Rewrite the rows below, changing every "screenshot" to "screen image" and keeping everything else the same. Leave out the pictures.
* START INFORMATION PROVIDED *
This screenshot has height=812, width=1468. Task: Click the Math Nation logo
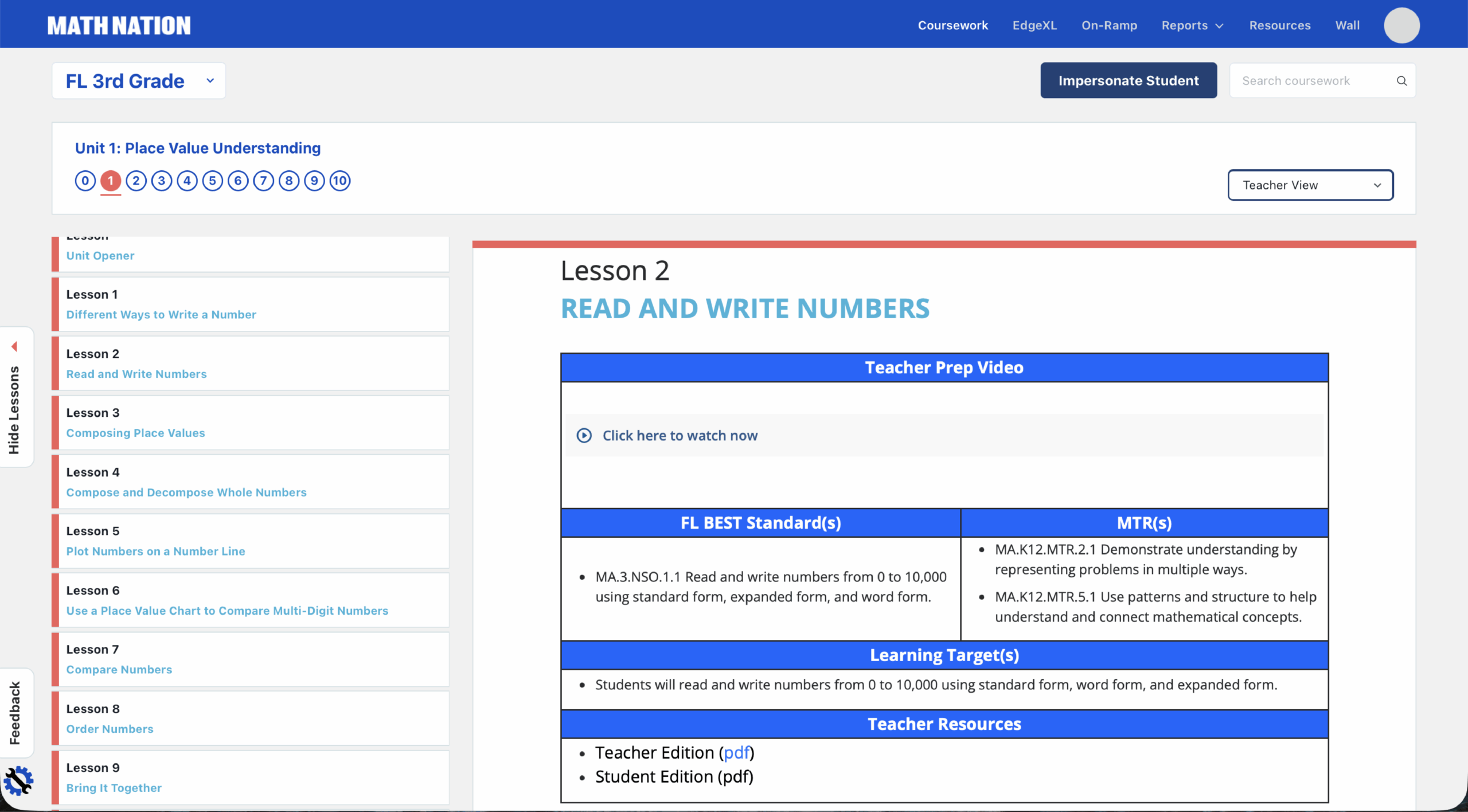[118, 25]
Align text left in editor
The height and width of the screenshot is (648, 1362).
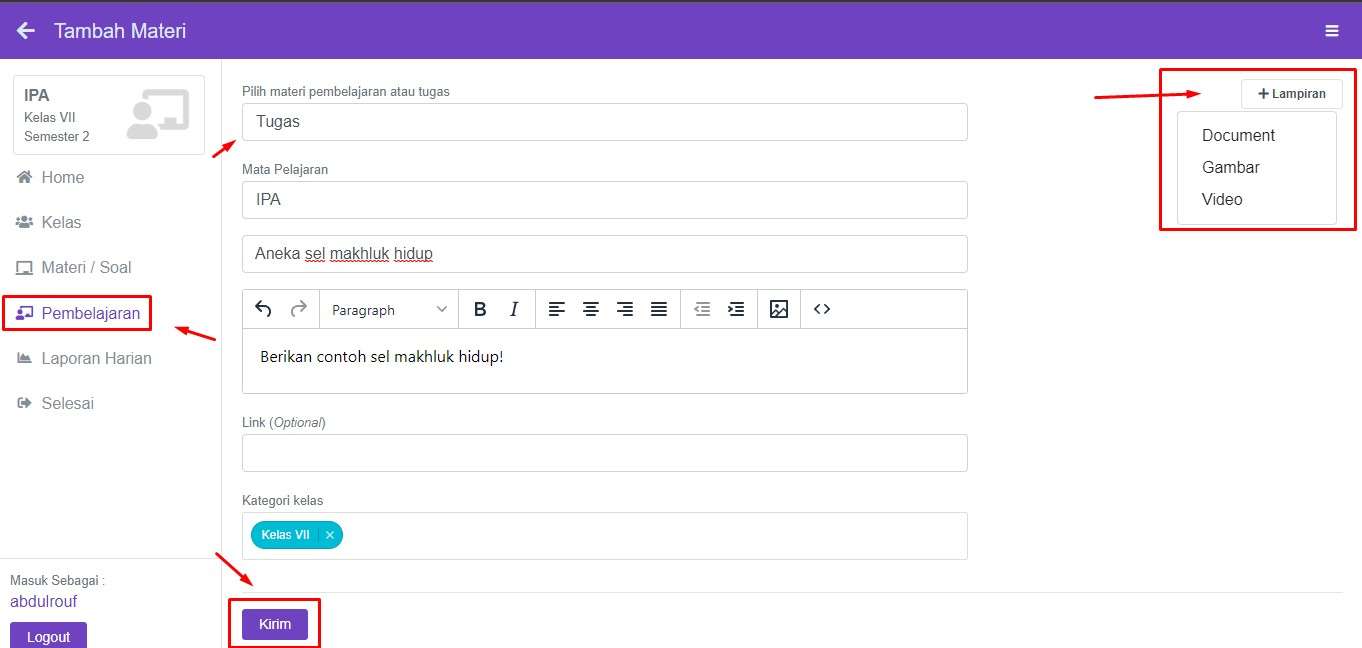click(557, 309)
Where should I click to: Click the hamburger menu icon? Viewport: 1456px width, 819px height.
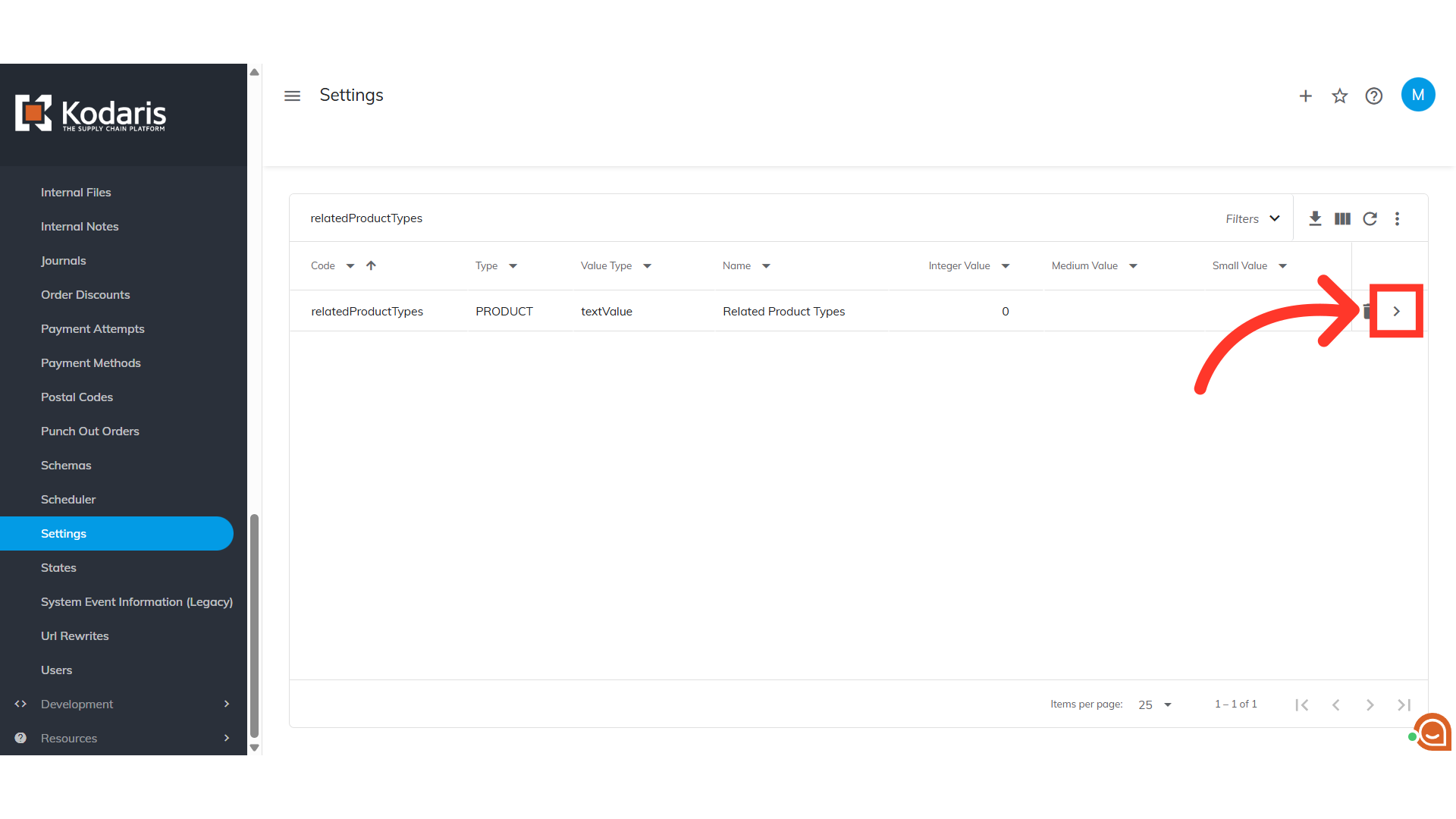point(292,96)
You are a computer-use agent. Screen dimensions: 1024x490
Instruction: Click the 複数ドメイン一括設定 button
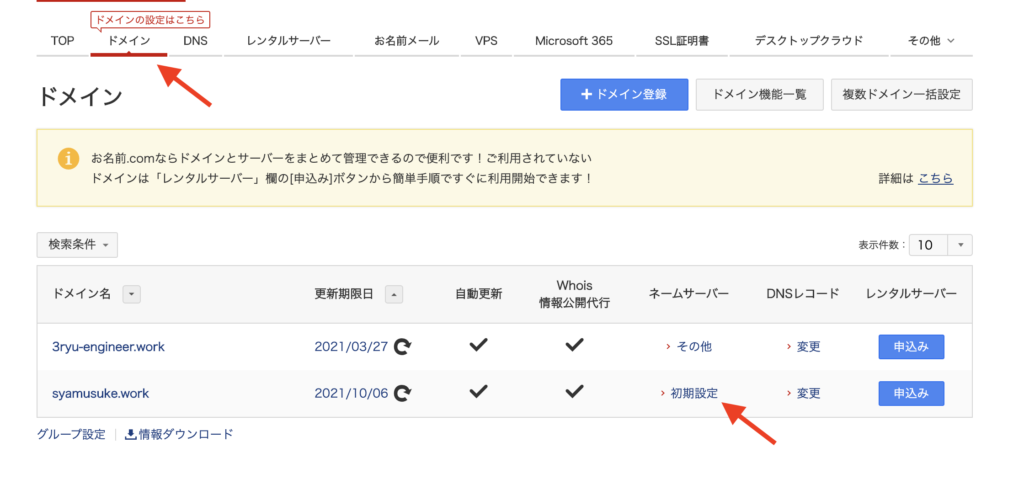pos(901,95)
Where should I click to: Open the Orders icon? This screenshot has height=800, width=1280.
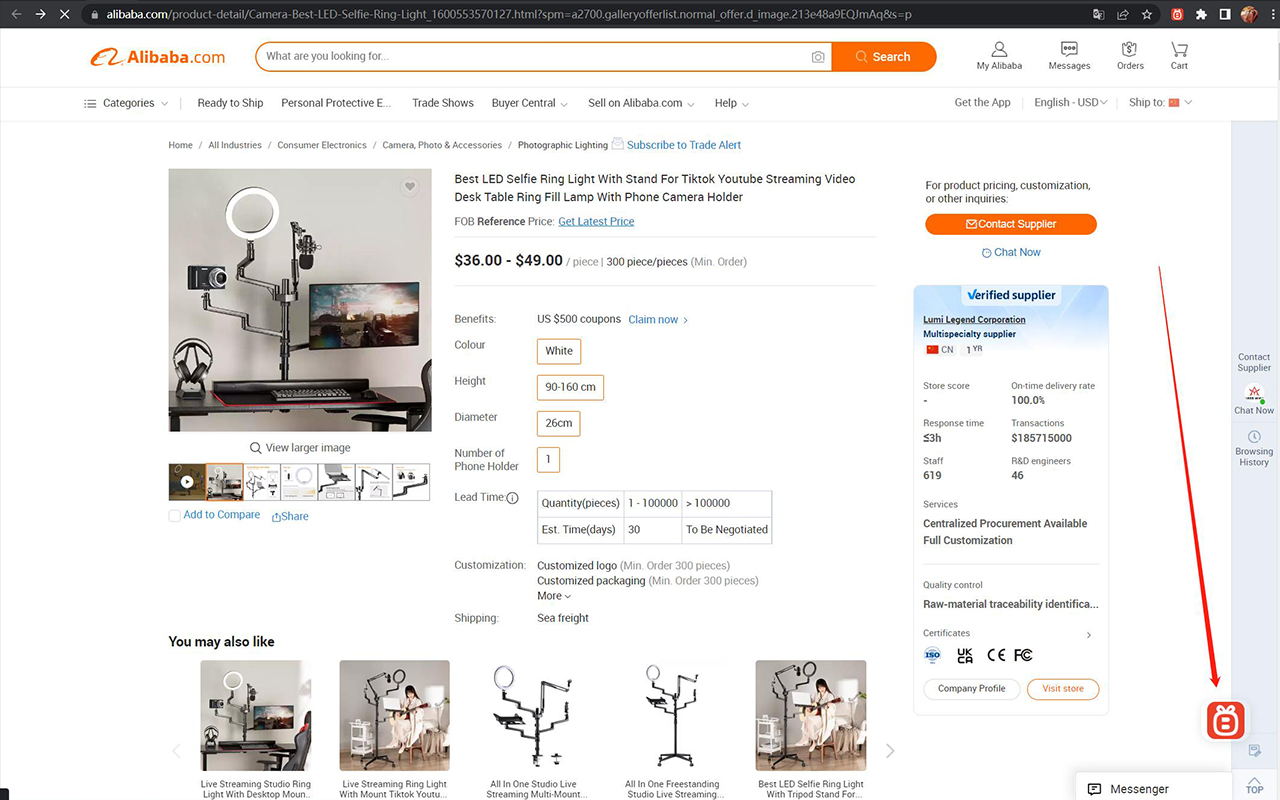point(1129,56)
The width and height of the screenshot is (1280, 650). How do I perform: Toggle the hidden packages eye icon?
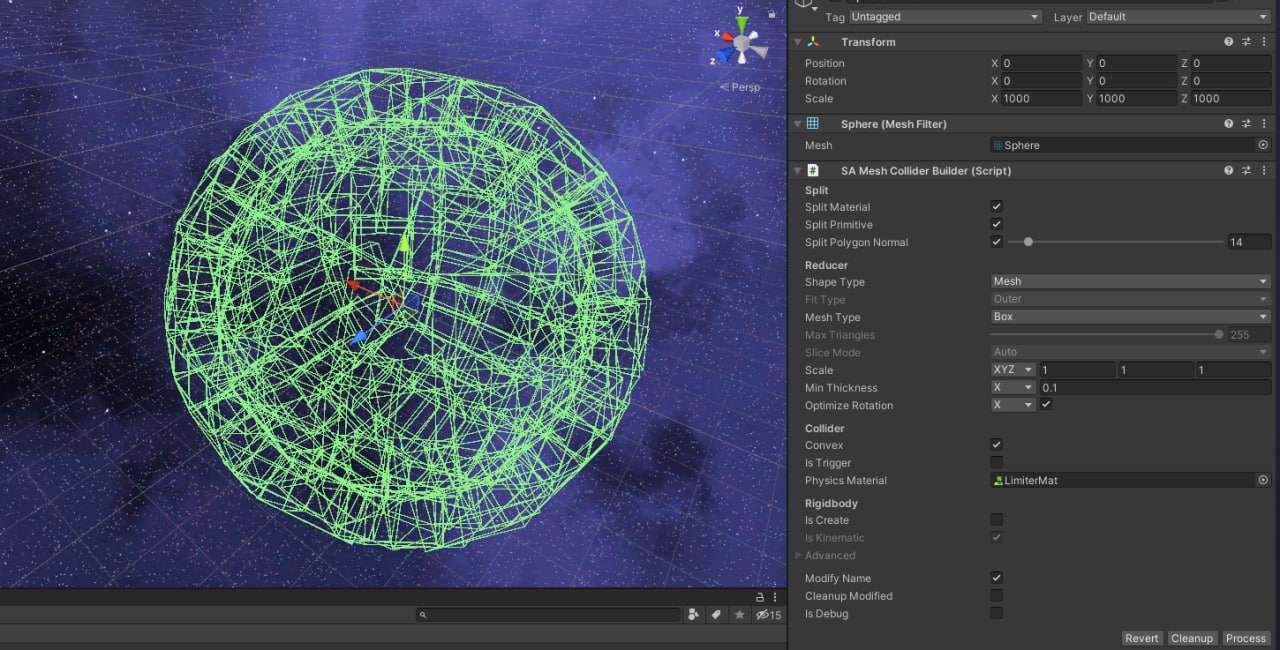[x=762, y=615]
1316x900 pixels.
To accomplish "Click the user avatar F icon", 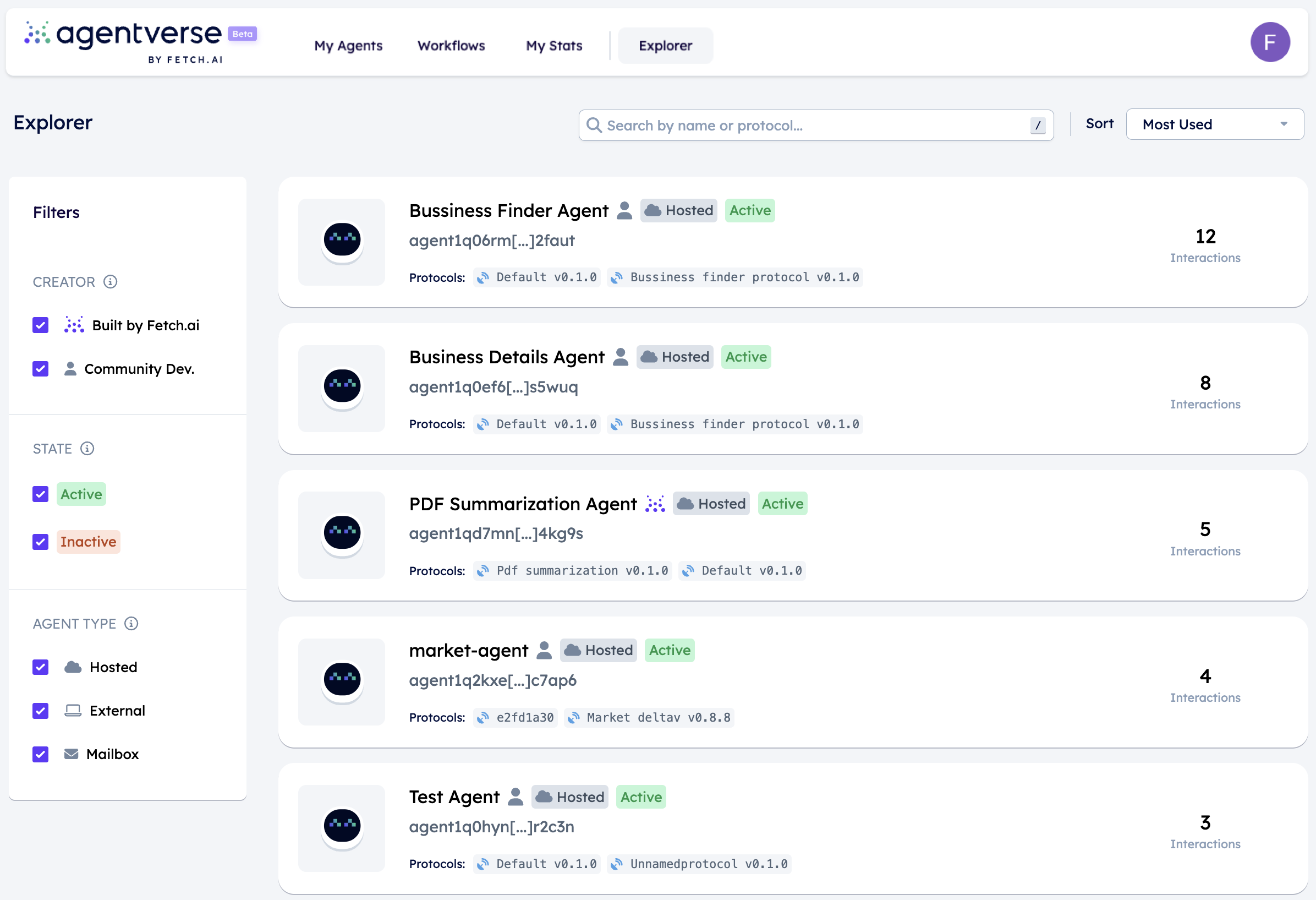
* END INFORMATION PROVIDED *
EXPECTED OUTPUT:
This screen image has height=812, width=1468. Task: Click the Math Nation logo
[118, 25]
Align text left in editor
The height and width of the screen image is (648, 1362).
click(557, 309)
Where should I click to: Click the hamburger menu icon? Viewport: 1456px width, 819px height.
point(292,96)
You are a computer-use agent. Screen dimensions: 1024x490
Instruction: Click the 複数ドメイン一括設定 button
pos(901,95)
Where should I click to: Open the Orders icon? This screen image has height=800, width=1280.
point(1129,56)
The width and height of the screen image is (1280, 650). How do I perform: Toggle the hidden packages eye icon?
[x=762, y=615]
1316x900 pixels.
To accomplish "Click the user avatar F icon", 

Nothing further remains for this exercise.